Nie powiem, że „Bajki robotów” i „Cyberiada” to lektura łatwa, lekka i przyjemna. Czytanie tych książek wymaga niejakiego wysiłku, związanego po prostu z koniecznością nadążenia za wyobraźnią autora. Obie książki charakteryzuje bardzo inteligentna, narracja, skrzące się poczuciem humoru dialogi i świetna, niezwykle pomysłowa fabuła. Bohaterami obu cyklów są dwaj konstruktorzy – Trurl i Klapaucjusz, znani w całej galaktyce ze swych talentów. Obie pozycje zawierają opowiadania lub jak to ujmuje autor, bajki lub historie wypraw tych dwóch barwnych postaci. Akcja dzieje się, jak można się domyślać, w bardzo dalekiej przyszłości, w której ewolucja (chyba tak można to określić – ewolucja) doprowadziła do społeczeństw robotów. Lem opowiada historię przejścia od ludzi (jak ich nazywa bladawców) do robotów w taki sposób:
Ta rasa Galaktyki (bladawce) zrodziła się w sposób tyleż tajemny, co wszeteczny, a to kiedy doszło do ogólnego nadpsucia ciał niebieskich; powstały w nich wówczas opary i odwary mokro-ziemne i z nich ulągł się ród bladawców, ale nie od razu. Najpierw byli pleśnieniem i pełzaniem, potem przelali się z oceanu na ląd, żyjąc z wzajemnego się pożerania; a im więcej się pożerali, tym ich więcej było, nareszcie wyprostowali się, pozawieszawszy lepką treść swą na wapiennych rusztowaniach, i pobudowali maszyny.
Roboty są zatem następnym etapem rozwoju. O dwóch prześwietnych robotach traktują rzeczone książki Stanisława Lema. Dodatkowo język stylizowany jest na niby – średniowieczną narrację, co daje efekt przezabawnego zderzenia nowoczesnej technologii, która pozwala na np. gaszenie i zapalanie gwiazd oraz opowieści w stylu quasi – Villona, z całą oprawą typu królowie, ochmistrzowie, dwory i orszaki w statkach kosmicznych.
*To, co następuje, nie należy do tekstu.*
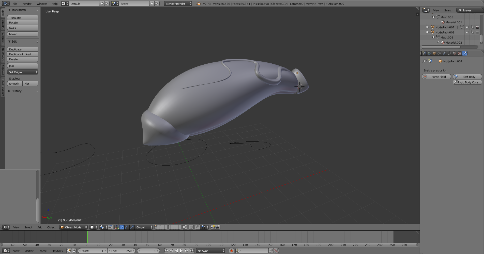The width and height of the screenshot is (484, 254).
Task: Click the outliner horizontal scrollbar
Action: coord(441,47)
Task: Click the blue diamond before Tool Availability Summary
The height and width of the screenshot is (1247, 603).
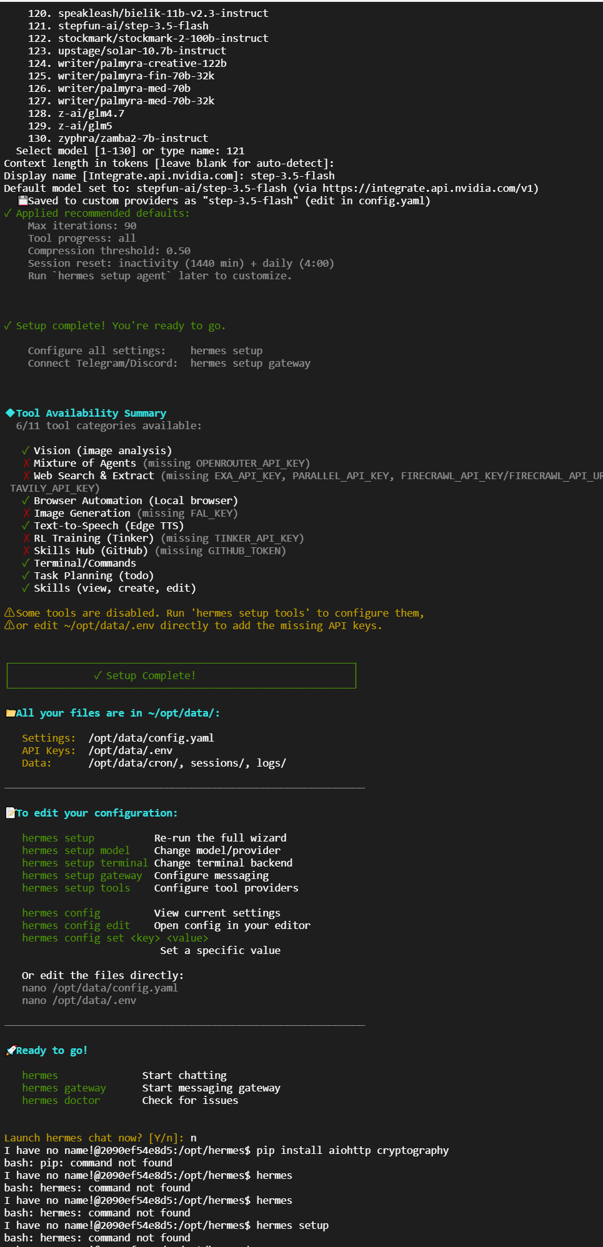Action: pyautogui.click(x=10, y=413)
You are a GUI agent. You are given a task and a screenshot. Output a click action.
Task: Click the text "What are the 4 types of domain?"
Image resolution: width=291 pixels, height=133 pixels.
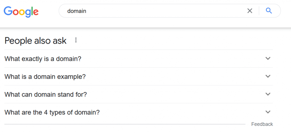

Jednocześnie opowiadania o Trurlu i Klapaucjuszu są okazją do poruszenia tematów poważniejszych, szczególnie kwestii szczęścia społeczeństw (tutaj najlepsza jest moja ulubiona „Altruizyna, czyli opowieść prawdziwa o tym, jak pustelnik Dobrycy kosmos uszczęśliwić zapragnął i co z tego wynikło”, chociaż równie dobre jest też „Kobyszczę” ), kwestii znaczenia informacji („Wyprawa szósta, czyli jak Trurl i Klapaucjusz demona drugiego rodzaju stworzyli, aby zabójcę Gębona pokonać”), biurokracji (jedno z moich ulubionych opowiadań – „Wyprawa piąta A czyli konsultacja Trurla”), potędze głupoty („Maszyna Trurla”), czy potędze zakochania („Wyprawa czwarta, czyli o tym jak Trurl kobietron zastosował, królewicza Pantarktyka od mąk miłosnych chcąc zbawić, i jak potem do użycia dzieciomiotu przyszło”) i wiele innych.
Dzięki poznaniu w dzieciństwie „Bajek robotów” i „Cyberiady” mogłam odkryć stosunkowo wcześnie, cały świat science fiction, który uważam za jedno z najpotężniejszych królestw ludzkiej wyobraźni. Gdyby nie Lem nie byłoby w moim życiu książek Dana Simmonsa, Philipa K. Dicka, Isaaka Asimowa, Franka Herberta i wielu innych. Nie byłoby też samego Stanisława Lema, do którego często wracam, szczególnie do „Solaris” i „Edenu”, które również uważam za bardzo ważne powieści. „Bajki robotów” i „Cyberiada” to świetna rozrywka, przezabawna i błyskotliwie napisana literatura, ale też zawierająca istotne obserwacje społeczne, ciekawe wnioski i wartości, nad którymi warto się pochylić. Teraz, kiedy czytam te książki, często uśmiecham się do spostrzeżeń w nich zawartych – z „Maszyny Trurla”:
Jest to, o ile się orientuję, a jestem, jak wiesz, znakomitym specjalistą, jest to najgłupsza maszyna rozumna na całym świecie, a to już nie byle co! Zbudować ją umyślnie, nie byłoby łatwe, wprost przeciwnie, sądzę, że to by się nikomu nie udało. Nie tylko głupia jest bowiem, ale i uparta jak kloc, czyli ma charakter, zresztą właściwy idiotom, bo oni zwykle są szalenie uparci.
Cieszę się, że miałam do czynienia jako dziecko, z takimi lekturami. Naprawdę warto czytać Stanisława Lema.